AIM OF THE TASK → Put into a JSON list of strings the lines of data starting at the line that contains "Close the thermostat update dialog" and ending at the last line of the data, one string per line, with blank lines left out.

DATA PROVIDED →
## BEGIN

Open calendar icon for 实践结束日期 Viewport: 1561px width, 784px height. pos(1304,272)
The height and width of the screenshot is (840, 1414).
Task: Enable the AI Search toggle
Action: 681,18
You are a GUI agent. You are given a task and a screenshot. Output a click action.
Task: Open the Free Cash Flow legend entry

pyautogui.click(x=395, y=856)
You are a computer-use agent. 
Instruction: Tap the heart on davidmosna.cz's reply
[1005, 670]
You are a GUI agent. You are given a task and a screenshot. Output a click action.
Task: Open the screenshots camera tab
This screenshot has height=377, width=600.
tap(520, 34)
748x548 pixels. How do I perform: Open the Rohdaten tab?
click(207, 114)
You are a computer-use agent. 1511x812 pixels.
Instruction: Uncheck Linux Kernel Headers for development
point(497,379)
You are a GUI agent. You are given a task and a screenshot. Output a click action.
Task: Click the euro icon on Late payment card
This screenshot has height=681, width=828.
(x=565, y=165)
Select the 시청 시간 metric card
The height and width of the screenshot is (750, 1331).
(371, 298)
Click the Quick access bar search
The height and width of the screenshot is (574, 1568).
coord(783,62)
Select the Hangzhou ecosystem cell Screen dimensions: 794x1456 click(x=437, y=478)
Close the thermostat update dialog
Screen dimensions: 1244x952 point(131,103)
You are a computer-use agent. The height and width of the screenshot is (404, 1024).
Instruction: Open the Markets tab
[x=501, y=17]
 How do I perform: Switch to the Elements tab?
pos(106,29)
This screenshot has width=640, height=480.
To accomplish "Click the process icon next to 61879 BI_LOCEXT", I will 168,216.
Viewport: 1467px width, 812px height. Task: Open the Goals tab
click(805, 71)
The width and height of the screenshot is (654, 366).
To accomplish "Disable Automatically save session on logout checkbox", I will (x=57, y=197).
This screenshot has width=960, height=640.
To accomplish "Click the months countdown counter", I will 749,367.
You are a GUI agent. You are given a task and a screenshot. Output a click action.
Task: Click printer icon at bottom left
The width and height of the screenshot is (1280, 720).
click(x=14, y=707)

## END

SOLUTION FOR THIS EXERCISE →
[
  "Close the thermostat update dialog",
  "Screen dimensions: 1244x952 point(131,103)",
  "You are a computer-use agent. The height and width of the screenshot is (404, 1024).",
  "Instruction: Open the Markets tab",
  "[x=501, y=17]",
  " How do I perform: Switch to the Elements tab?",
  "pos(106,29)",
  "This screenshot has width=640, height=480.",
  "To accomplish \"Click the process icon next to 61879 BI_LOCEXT\", I will 168,216.",
  "Viewport: 1467px width, 812px height. Task: Open the Goals tab",
  "click(805, 71)",
  "The width and height of the screenshot is (654, 366).",
  "To accomplish \"Disable Automatically save session on logout checkbox\", I will (x=57, y=197).",
  "This screenshot has width=960, height=640.",
  "To accomplish \"Click the months countdown counter\", I will 749,367.",
  "You are a GUI agent. You are given a task and a screenshot. Output a click action.",
  "Task: Click printer icon at bottom left",
  "The width and height of the screenshot is (1280, 720).",
  "click(x=14, y=707)"
]